31 Bunun üzerine Yahudiler, Hazırlık Günü olması nedeniyle, cesetlerin Şabat'da çarmıhta kalmasını istemiyorlardı. Pilatus’tan çarmıha gerilenlerin bacaklarının kırılmasını ve cesetlerinin kaldırılmasını istediler. Çünkü o Şabat büyük olanıydı. 32 O zaman askerler gelip birinci adamın ve onunla birlikte çarmıha gerişmiş olan öbür adamın bacaklarını kırdılar. 33 Ama Yeşua’nın yanına geldiklerinde O’nu çoktan ölmüş olduğunu görünce bacaklarını kırmadılar. 34 Yine de askerlerden biri mızrakla böğrünü deldi. Yeşua’nın böğründen hemen kan ve su aktı. 35 Bunu görmüş olan adam tanıklık etmiştir ve tanıklığı doğrudur.
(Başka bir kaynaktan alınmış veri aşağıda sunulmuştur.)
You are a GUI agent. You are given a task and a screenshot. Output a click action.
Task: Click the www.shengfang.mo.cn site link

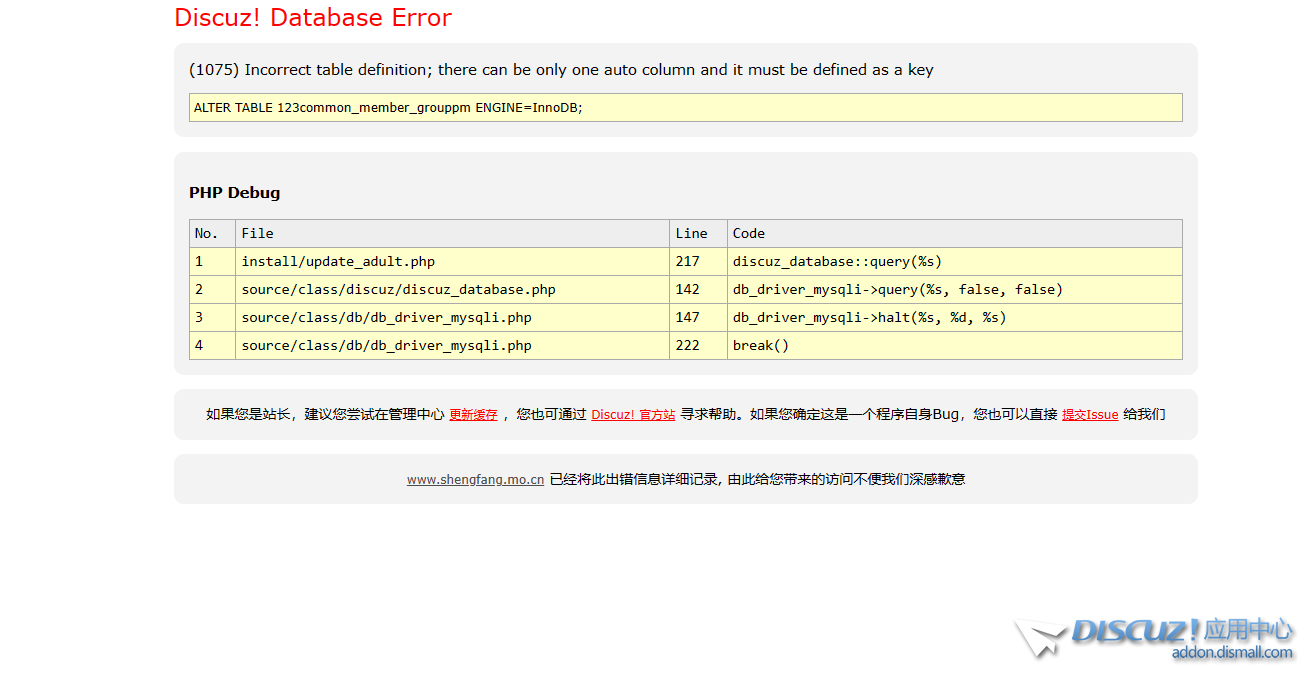click(474, 479)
Kendisi doğruyu söylediğini bilir, taki, siz de iman edesiniz. 36 Çünkü bu şeyler, “Onun hiçbir kemiği kırılmayacak” diyen Kutsal Yazı yerine gelsin diye oldu. 37 Yine başka bir Yazı’da, “Bedenini deştiklerine bakacaklar” der.
38 Bu şeylerden sonra, Yeşua’nın öğrencisi olup Yahudiler'den korktuğu için kendini gizleyen Aramatyalı Yosef, Yeşua’nın cesedini kaldırmak için Pilatus’tan istekte bulundu. Pilatus izin verdi. Yosef gelip Yeşua’nın cesedini kaldırdı. 39 Önceden gece vakti Yeşua’nın yanına gelmiş olan Nikodim de otuz litre kadar karışık mür ve sarısabır özü getirdi. 40 Böylece Yeşua’nın cesedini alıp Yahudiler’in ölü gömme geleneğine göre baharatlarla keten beze sardılar. 41 Yeşua’nın çarmıha gerildiği yerde bir bahçe vardı. Bu bahçede henüz hiç kimsenin gömülmediği yeni bir mezar vardı. 42 O zaman Yahudiler’in Hazırlık Günü’ydü. Mezar da yakın olması nedeniyle Yeşua’yı oraya yatırdılar.